- _WHAT YOU SHOULD DO_: Your copy should repeat each record below exactly and contain no images.

---- PROVIDED DATA

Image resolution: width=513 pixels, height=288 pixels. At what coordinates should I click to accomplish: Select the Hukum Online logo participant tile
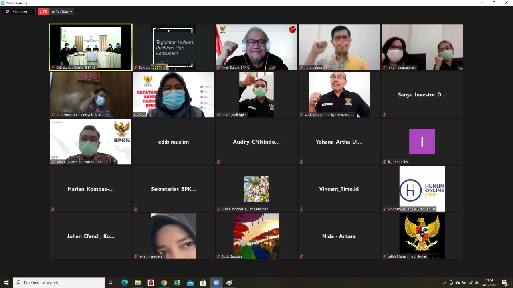point(422,189)
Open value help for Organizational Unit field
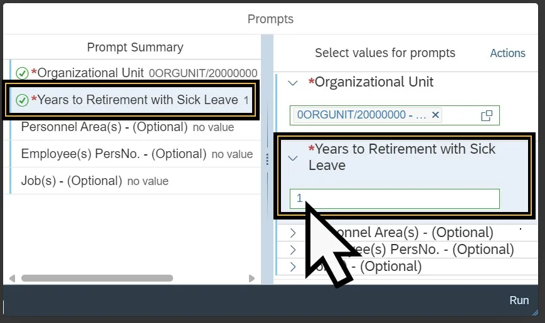545x323 pixels. click(x=487, y=116)
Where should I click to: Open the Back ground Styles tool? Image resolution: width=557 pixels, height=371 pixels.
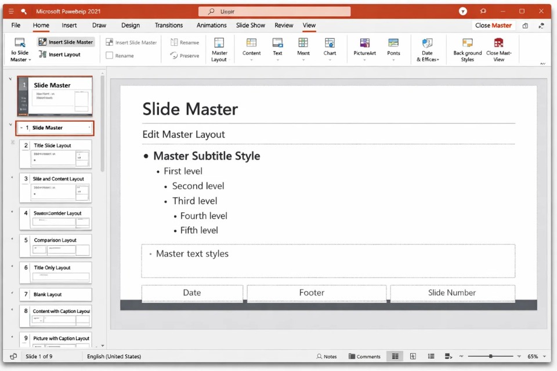click(x=467, y=43)
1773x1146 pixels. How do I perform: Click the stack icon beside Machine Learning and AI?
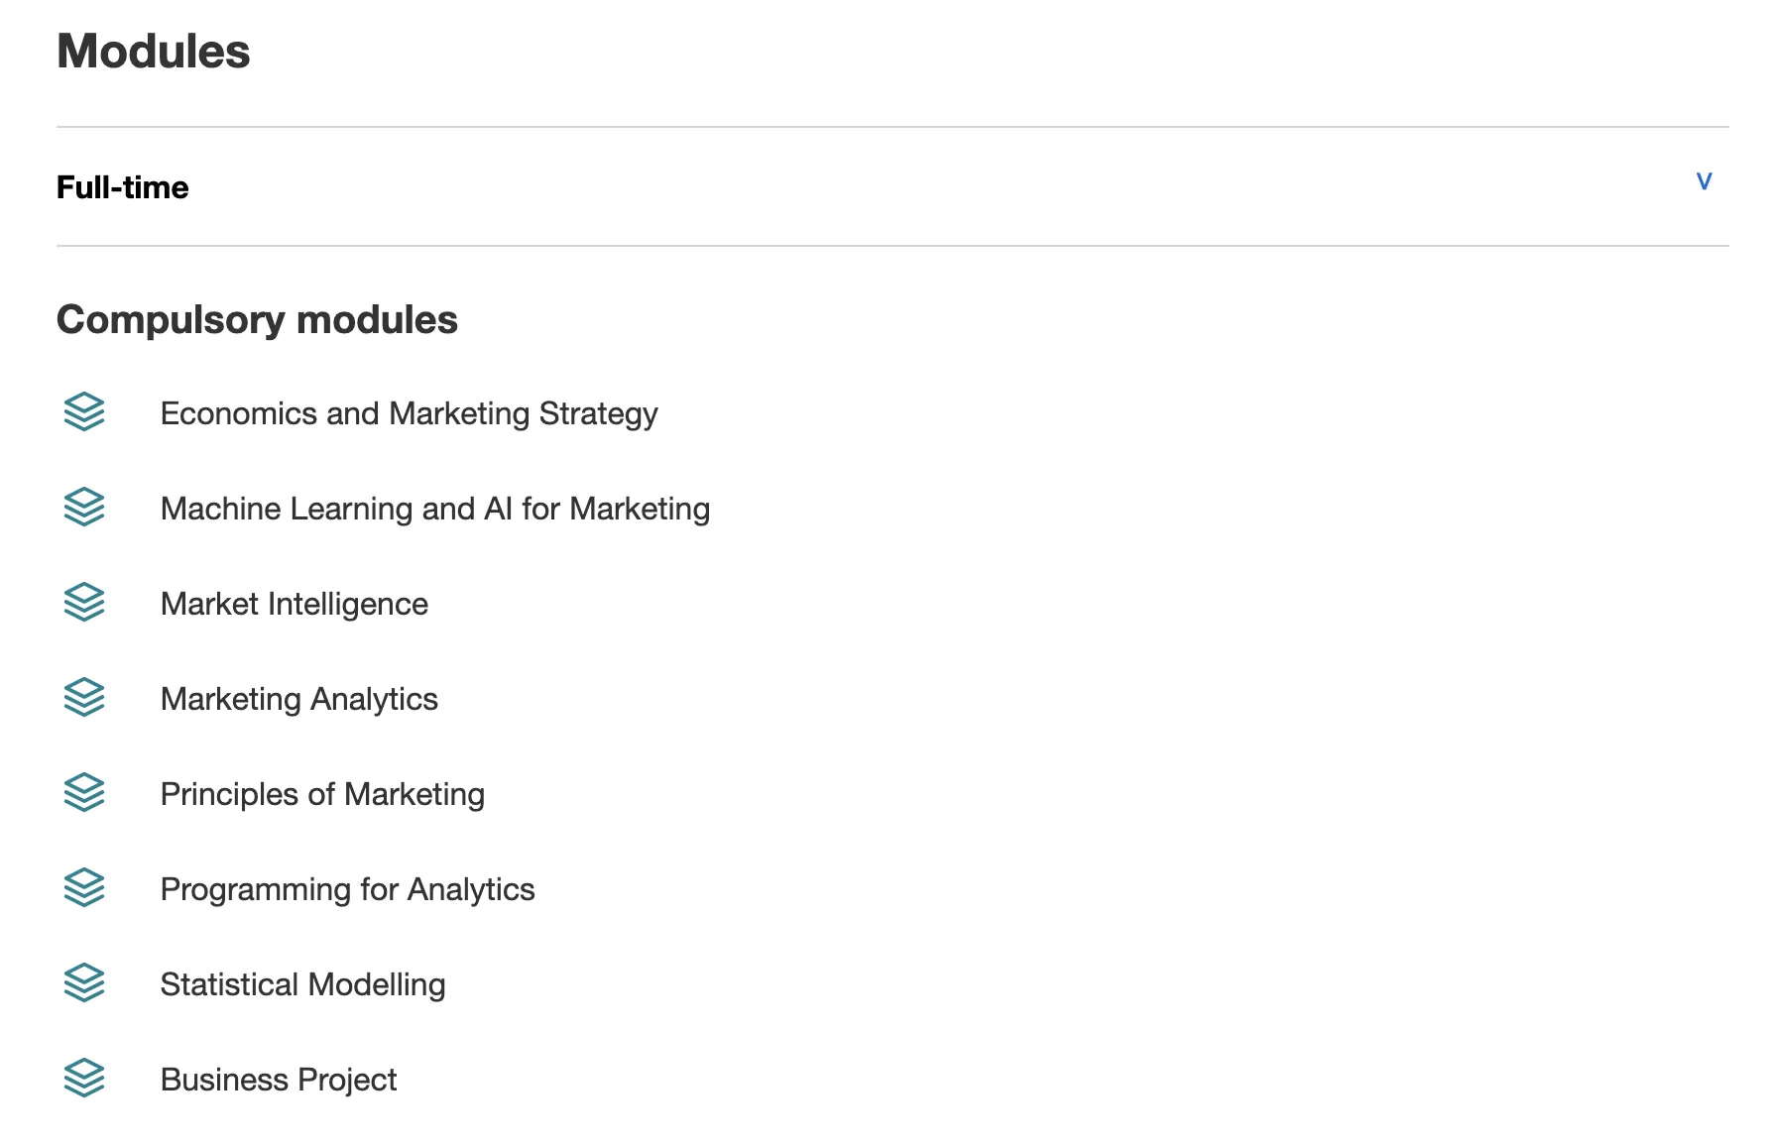point(84,507)
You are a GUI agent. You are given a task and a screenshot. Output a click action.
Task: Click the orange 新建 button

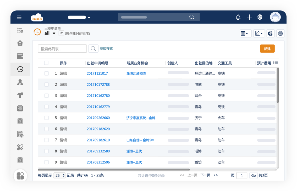[267, 49]
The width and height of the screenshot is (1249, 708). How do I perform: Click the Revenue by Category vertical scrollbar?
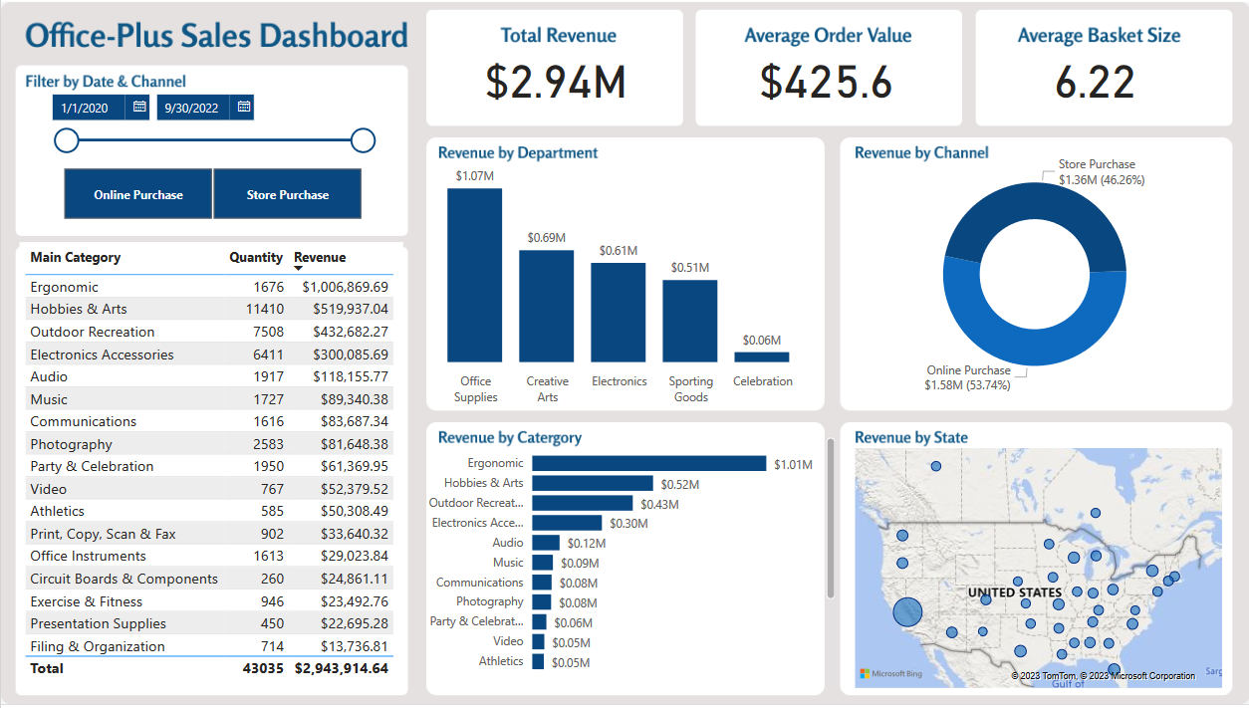coord(831,518)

--------

- _EXERCISE SOLUTION_:
Image resolution: width=513 pixels, height=288 pixels. At what coordinates should I click to accomplish: Select the Hukum Online logo participant tile
point(422,189)
Open value help for Organizational Unit field
545x323 pixels. click(x=487, y=116)
Where should I click to: Open the Back ground Styles tool? Image resolution: width=557 pixels, height=371 pixels.
click(x=467, y=43)
1773x1146 pixels. How do I perform: Click the stack icon beside Machine Learning and AI?
point(84,507)
You are a GUI agent. You are given a task and a screenshot. Output a click action.
Task: Click the orange 新建 button

[267, 49]
The width and height of the screenshot is (1249, 708). How do I perform: Click the Revenue by Category vertical scrollbar?
coord(831,518)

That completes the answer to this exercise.